Data excerpts:
##########

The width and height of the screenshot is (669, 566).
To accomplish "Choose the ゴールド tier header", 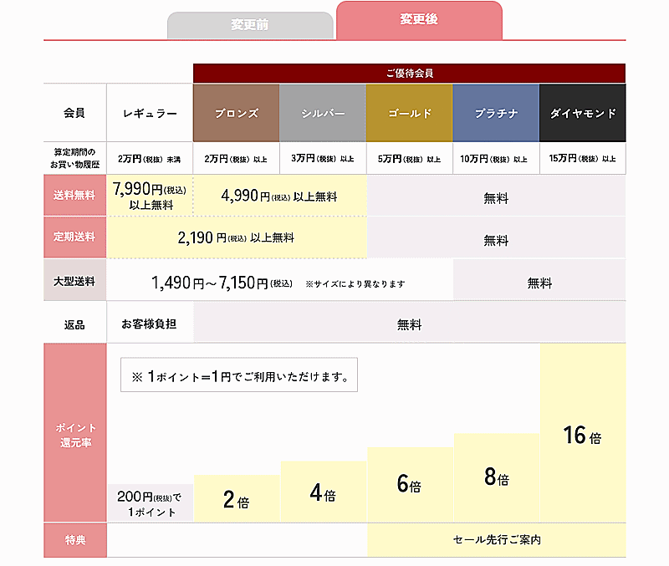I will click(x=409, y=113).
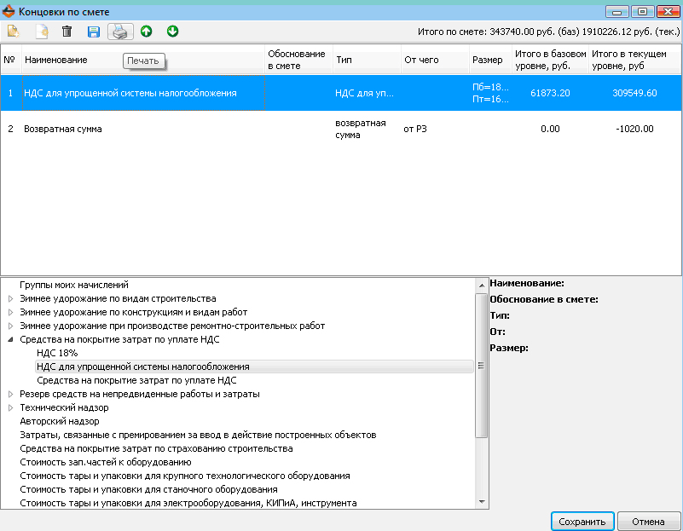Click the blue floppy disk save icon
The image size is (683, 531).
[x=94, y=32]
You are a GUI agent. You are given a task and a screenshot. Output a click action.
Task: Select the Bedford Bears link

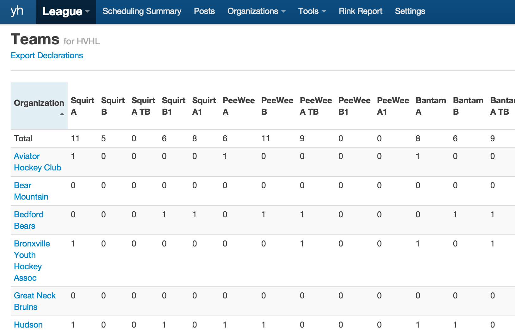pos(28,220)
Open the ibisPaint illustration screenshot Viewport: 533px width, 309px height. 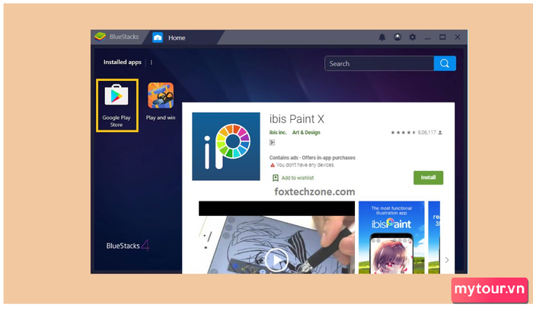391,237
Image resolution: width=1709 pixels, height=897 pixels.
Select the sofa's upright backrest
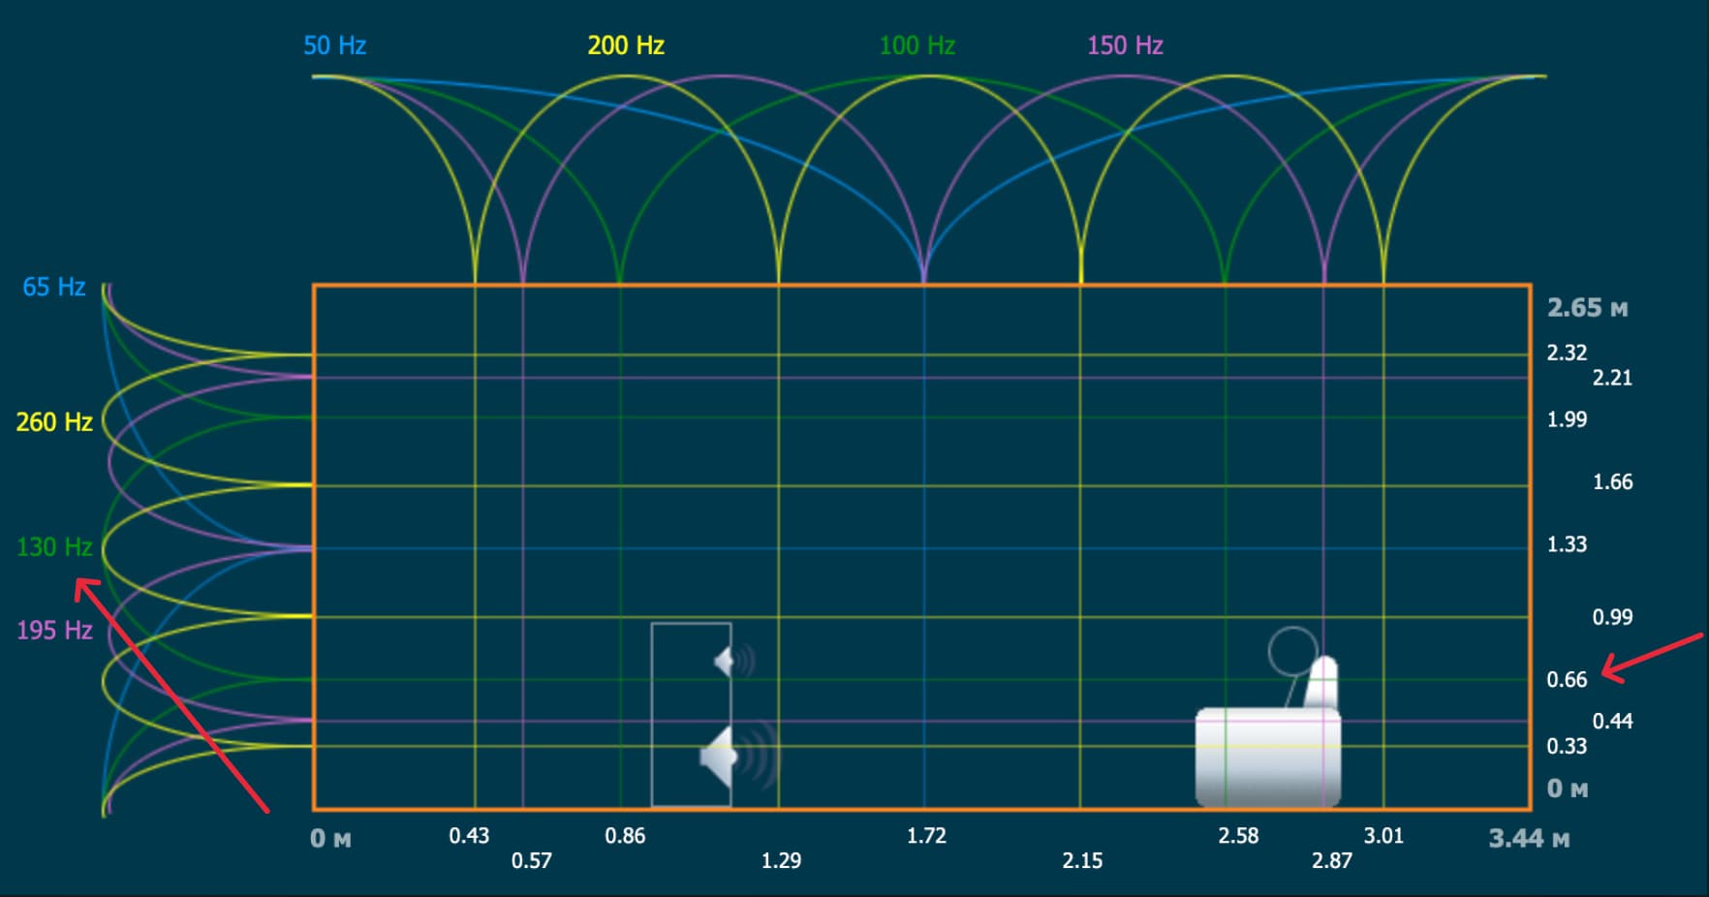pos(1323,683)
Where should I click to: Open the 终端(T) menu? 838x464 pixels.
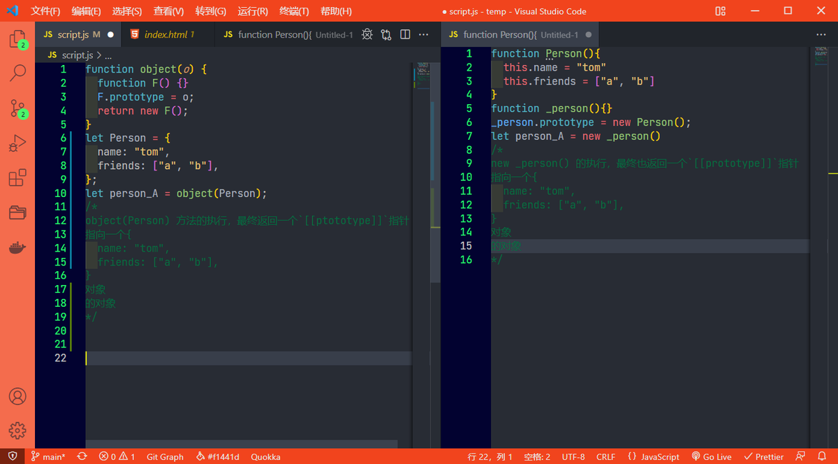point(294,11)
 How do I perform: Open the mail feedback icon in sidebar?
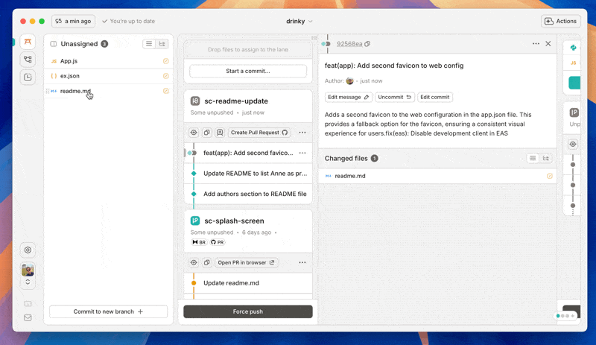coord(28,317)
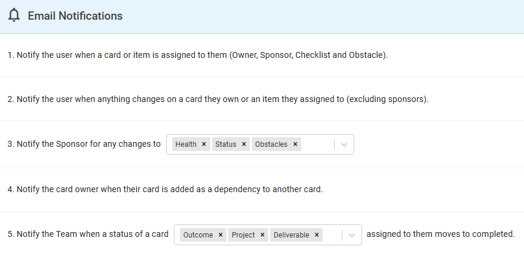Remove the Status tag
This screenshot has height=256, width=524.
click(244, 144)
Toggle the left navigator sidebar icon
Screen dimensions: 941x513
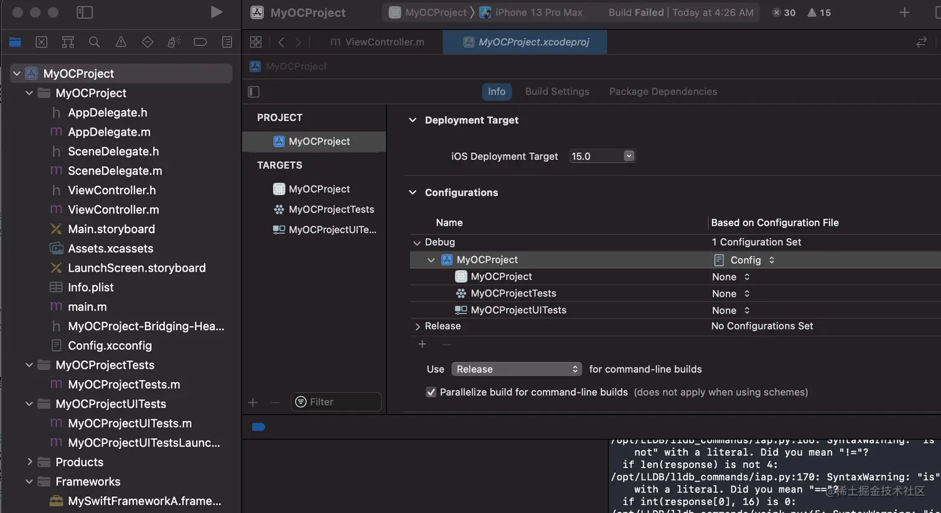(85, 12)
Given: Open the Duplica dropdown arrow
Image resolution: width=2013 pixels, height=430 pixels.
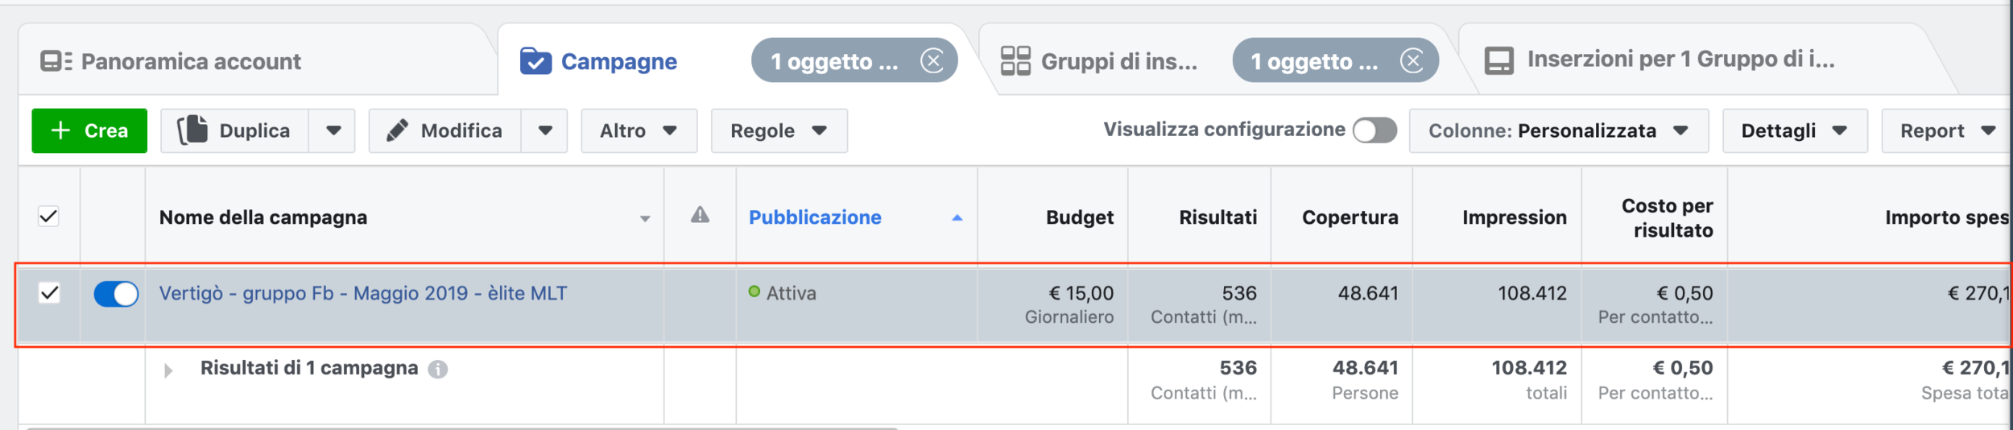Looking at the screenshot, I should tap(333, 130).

##########

▶ Your assignment:
Your reply should consist solely of the lines above from the line containing "Where should I" up to and including the line containing "Given: Open the Duplica dropdown arrow", reproduced exactly, minus the pictures.

▶ Answer space:
Where should I click to: Open the 终端(T) menu? 838x464 pixels.
point(294,11)
 How do I perform: Open the mail feedback icon in sidebar?
coord(28,317)
Remove the Status tag
This screenshot has height=256, width=524.
click(244, 144)
Toggle the left navigator sidebar icon
Screen dimensions: 941x513
(85, 12)
Given: Open the Duplica dropdown arrow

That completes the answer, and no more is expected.